Por primera vez, me siento a escribir sobre mi maternidad… Es algo que constantemente ronda en mi cabeza, pero ¡qué difícil es plasmar en cierto número de palabras lo que este viaje significa para mí!

 

Fui mamá joven, no adolescente, pero sí joven. A mis 22 años, me enteré que estaba embarazada de una persona que había conocido hacía apenas tres meses, y pese a que me dieron la opción de no tenerlo, estaba totalmente segura de que era lo que quería y tenía que hacer.

 

Mis papás me apoyaron, como lo han hecho siempre, para que yo pudiera completar mis estudios, entre muchas otras cosas más.

 

Yo tenía 22 años y el 30; vivía solo, tenía un trabajo y “su sueño era ser papá”. ¿Qué podía salir mal?

• **DESCRIPCIÓN DEL EJERCICIO**
Reescribe el pasaje del texto sobre la maternidad que comienza con las palabras "Por primera vez, me" y termina con "podía salir mal?", reemplazando "tres meses" por "cuatro meses".

• **DATOS PROPORCIONADOS**
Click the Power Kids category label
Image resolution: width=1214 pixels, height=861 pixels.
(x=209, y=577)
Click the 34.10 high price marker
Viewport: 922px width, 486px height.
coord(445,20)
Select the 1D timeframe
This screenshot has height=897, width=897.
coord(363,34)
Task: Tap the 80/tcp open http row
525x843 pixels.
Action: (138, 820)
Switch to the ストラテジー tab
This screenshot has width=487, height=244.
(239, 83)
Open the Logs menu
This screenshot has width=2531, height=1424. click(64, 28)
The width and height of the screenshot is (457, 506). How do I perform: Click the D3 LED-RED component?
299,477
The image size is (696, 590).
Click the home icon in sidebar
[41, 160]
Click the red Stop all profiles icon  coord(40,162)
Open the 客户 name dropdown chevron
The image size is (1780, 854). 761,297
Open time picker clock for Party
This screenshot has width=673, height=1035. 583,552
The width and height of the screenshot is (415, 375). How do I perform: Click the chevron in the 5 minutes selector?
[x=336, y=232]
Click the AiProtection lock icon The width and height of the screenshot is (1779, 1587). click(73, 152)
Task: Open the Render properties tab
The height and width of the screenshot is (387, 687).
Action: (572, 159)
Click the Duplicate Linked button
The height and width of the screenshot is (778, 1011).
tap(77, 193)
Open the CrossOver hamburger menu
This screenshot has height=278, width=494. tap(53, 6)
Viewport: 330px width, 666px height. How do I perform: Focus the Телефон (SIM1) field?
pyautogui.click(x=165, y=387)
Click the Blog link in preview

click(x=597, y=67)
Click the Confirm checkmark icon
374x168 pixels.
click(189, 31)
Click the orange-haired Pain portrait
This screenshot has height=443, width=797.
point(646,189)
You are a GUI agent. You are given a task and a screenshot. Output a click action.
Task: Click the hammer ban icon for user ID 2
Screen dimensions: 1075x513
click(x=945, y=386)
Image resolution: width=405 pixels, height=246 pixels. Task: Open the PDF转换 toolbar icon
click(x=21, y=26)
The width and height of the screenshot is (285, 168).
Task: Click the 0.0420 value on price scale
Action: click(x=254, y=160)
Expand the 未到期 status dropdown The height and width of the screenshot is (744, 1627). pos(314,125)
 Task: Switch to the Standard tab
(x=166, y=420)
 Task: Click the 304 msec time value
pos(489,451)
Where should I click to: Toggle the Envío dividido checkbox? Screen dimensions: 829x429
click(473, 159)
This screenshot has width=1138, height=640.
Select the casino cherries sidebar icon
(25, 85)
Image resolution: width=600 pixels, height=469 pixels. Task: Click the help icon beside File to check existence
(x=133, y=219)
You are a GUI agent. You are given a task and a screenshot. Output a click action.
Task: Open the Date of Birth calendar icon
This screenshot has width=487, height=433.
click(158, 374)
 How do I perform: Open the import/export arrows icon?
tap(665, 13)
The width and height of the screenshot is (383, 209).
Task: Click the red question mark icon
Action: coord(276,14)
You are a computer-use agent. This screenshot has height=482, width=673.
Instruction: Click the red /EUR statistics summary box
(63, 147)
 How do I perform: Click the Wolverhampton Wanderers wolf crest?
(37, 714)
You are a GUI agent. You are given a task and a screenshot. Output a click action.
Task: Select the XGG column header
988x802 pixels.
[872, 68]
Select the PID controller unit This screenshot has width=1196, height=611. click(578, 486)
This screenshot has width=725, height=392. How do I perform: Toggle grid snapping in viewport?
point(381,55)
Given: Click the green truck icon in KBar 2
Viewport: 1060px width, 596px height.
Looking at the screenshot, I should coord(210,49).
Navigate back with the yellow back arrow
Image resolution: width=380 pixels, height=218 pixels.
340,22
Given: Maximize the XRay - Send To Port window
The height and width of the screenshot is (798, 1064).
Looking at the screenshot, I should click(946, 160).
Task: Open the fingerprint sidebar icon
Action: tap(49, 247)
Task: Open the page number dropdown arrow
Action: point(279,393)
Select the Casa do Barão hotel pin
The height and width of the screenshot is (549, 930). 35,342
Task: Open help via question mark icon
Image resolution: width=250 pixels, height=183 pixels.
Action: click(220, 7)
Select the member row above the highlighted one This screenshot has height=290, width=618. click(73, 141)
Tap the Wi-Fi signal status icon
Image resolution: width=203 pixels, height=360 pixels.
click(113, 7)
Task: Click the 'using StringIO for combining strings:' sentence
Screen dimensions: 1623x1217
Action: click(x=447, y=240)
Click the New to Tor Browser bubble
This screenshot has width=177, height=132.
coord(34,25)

• **LA SOLUCIÓN**
Por primera vez, me siento a escribir sobre mi maternidad… Es algo que constantemente ronda en mi cabeza, pero ¡qué difícil es plasmar en cierto número de palabras lo que este viaje significa para mí!

 

Fui mamá joven, no adolescente, pero sí joven. A mis 22 años, me enteré que estaba embarazada de una persona que había conocido hacía apenas cuatro meses, y pese a que me dieron la opción de no tenerlo, estaba totalmente segura de que era lo que quería y tenía que hacer.

 

Mis papás me apoyaron, como lo han hecho siempre, para que yo pudiera completar mis estudios, entre muchas otras cosas más.

 

Yo tenía 22 años y el 30; vivía solo, tenía un trabajo y “su sueño era ser papá”. ¿Qué podía salir mal?